6:6 And he marvelled because of their unbelief. And he went round about the villages teaching.
- I. Mark's Record Of The Consequences Of The Dishonor Nazareth Heaped Upon Jesus.
- A. He wrote of Jesus' "inability" to do a "mighty thing".
- 1. He wrote that Jesus "could not" (dunamai).
- a. This "inability" is emphatic; Mark uses "ouk", a very strong negative.
- b. He also couples the strong negative with the greatest word for "ability".
- 1) This was not a matter of "iscus" (inherent strength), nor of "kratos" (organizational wisdom) [these He had in abundance].
- 2) This was a matter of "permission" from the One from Whom He received His "work orders" (John 5:19-23; the same word "dunamai" is used in the same concept/context of those who illegitimately refused to "honor" the Son).
- c. "There".
- 1) Specifically Nazareth, a place which had a great obligation upon it because of the great honor bestowed upon it by God of having His Son dwell among them for 30 years.

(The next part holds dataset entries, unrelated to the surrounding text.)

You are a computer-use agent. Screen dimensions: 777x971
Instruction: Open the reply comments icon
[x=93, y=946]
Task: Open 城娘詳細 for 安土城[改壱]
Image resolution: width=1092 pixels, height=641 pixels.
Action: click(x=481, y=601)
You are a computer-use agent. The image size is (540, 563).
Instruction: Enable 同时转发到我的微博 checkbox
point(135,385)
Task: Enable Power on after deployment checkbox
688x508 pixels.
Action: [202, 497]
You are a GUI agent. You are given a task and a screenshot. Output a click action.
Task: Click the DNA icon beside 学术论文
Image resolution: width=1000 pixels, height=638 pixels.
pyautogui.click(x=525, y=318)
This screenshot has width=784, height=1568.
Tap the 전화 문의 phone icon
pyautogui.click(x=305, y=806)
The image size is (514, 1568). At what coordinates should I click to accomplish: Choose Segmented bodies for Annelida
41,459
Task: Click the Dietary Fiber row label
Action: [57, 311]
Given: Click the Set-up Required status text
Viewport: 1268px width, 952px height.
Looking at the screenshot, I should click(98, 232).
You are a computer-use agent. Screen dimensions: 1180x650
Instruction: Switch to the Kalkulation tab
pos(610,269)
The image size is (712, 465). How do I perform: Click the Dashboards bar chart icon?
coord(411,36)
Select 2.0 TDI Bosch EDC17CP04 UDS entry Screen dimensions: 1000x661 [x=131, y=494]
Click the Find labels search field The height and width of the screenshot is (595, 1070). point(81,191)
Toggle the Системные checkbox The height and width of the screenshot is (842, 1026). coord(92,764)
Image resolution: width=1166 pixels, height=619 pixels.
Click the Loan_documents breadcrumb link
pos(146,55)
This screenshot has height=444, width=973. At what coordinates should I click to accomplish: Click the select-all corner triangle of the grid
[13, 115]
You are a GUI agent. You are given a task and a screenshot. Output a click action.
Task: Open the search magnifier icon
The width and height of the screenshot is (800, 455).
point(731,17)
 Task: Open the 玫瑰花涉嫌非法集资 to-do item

- 2) There always exists an incumbent responsibility upon those who receive grace from God to respond with gratitude to God in a form of "reciprocity" (in this case, "I honored you, so why have you dishonored Me?").
- 3) The horrific "dishonor" is met by God with His form of "dishonor": everywhere Jesus went He did "works of significant power" without regard for the gross failures of those upon whom His works of power fell, except in His "patris". The magnitude of their "dishonor" is revealed by the Father's refusal to allow the Son to do "any" work of significant power "of any kind". This reality is one highlighted by Ezra's prayer recorded in Ezra 9.
- d. Make (Do) any kind of "significant accomplishment" (dunamis).
- e. Except, having laid hands upon a few sickly ones, He healed.
- 1) It is interesting that Mark, having used "healing" of "sick" people as a major aspect of His argument for Jesus' identity as "The Coming Mighty One", and continuing to use this same "healing" by His disciples to cement His identity, remarks upon the real insignificance of such "healing" by excluding it from the category of "significant works of power".
- a) The two words, "sick" and "healed", are both used in 6:13 as an argument for Jesus' identity made manifest by His disciples being able to do the same kinds of things He did.
- b) Yet in this text/context he "dishonors" "healing of the sick" by making it "no kind of significant accomplishment".
- 2) This is a kind of testament to the actual reluctance of the Father and the Son to visit the full measure of what is deserved upon men who richly deserve "wrath".
- 4. Is recorded in terms of Jesus' "wonder" on account of their absence of faith (apistia).
- a. Mark used the term "wonder" in four places in his record (5:20; 6:6; 15:5; and 15:44).
- b. His meaning seems to run from a significant level of amazement to a mild "jolt" at an unusual phenomenon (something out of the norm).